Matthew means in Hebrew, given, as Origen and Isidore say—or a gift, as Pagninus thinks—from matthan, a gift. Anastasius of Antioch gives a different interpretation, Matthew, he says, means the “command of the Most High.” S. Gregory makes the following remarks about him: “Iron is taken out of the earth. Was not Matthew found in the earth, when he was immersed in worldly business, and served the customs’ board. But when he was taken out of the earth, he possessed the strength of iron.
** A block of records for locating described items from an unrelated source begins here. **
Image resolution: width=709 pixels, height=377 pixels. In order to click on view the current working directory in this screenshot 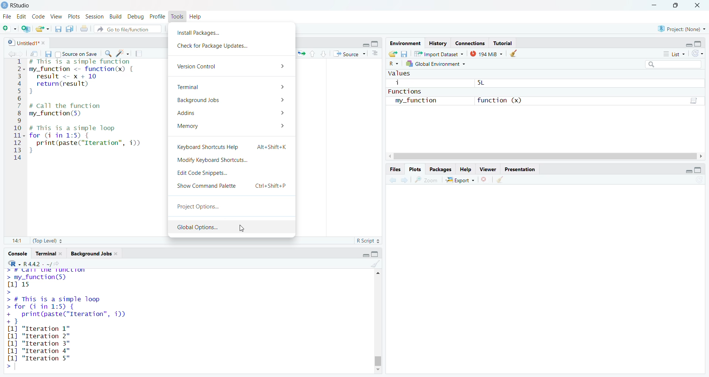, I will do `click(60, 263)`.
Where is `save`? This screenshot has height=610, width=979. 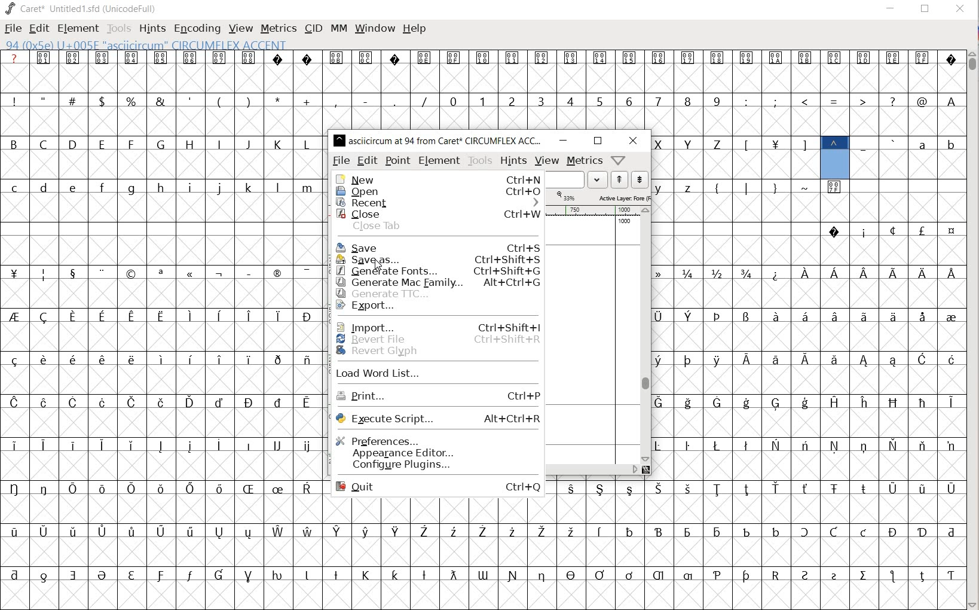 save is located at coordinates (437, 248).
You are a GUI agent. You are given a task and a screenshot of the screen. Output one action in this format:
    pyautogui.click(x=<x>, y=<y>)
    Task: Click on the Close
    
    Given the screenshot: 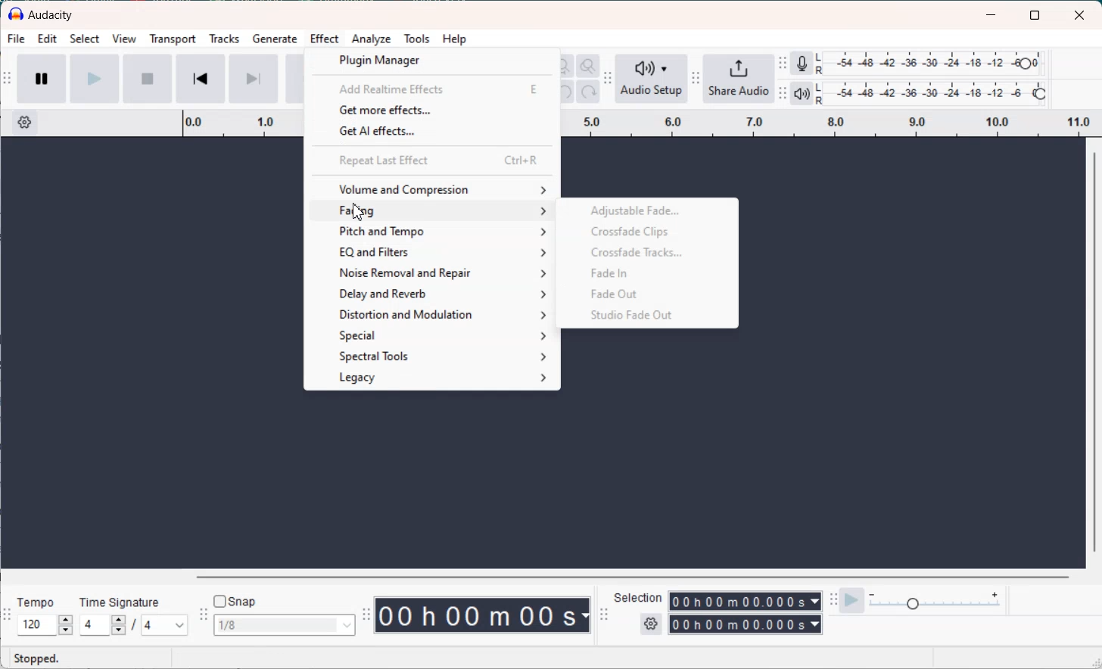 What is the action you would take?
    pyautogui.click(x=1080, y=14)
For by his tongue, and by the dispensation of the Gospel committed to him, the Lord, as by a most sharp sword, transfixed the hearts of unbelievers.” Clement of Alexandria says of this Evangelist, that he was not wont to eat flesh, but to live on seeds, berries, and herbs.

I pass over what Abdias (lib. 3 Hist. Apost.) says, that Matthew on account of the Gospel which he was preaching to the Myrmidons, had his eyes put out by those idolaters, but was restored to sight by the Apostle S. Andrew, at the bidding of an angel, who appeared to him, with many other things, for this Abdias is an apocryphal writer. You may consult Surius, Baronius, John de le Haye, and several other writers for further particulars about S. Matthew.

The last thing I will mention is, that S. Matthew made himself known to S. Brigitt, when she was praying at his tomb in the city of Malphi, and said to her, “When I was writing my Gospel, so intense was the heat of the Divine flame which abode with me, that even if I had wished to keep silence, I could not, because of that burning heat.”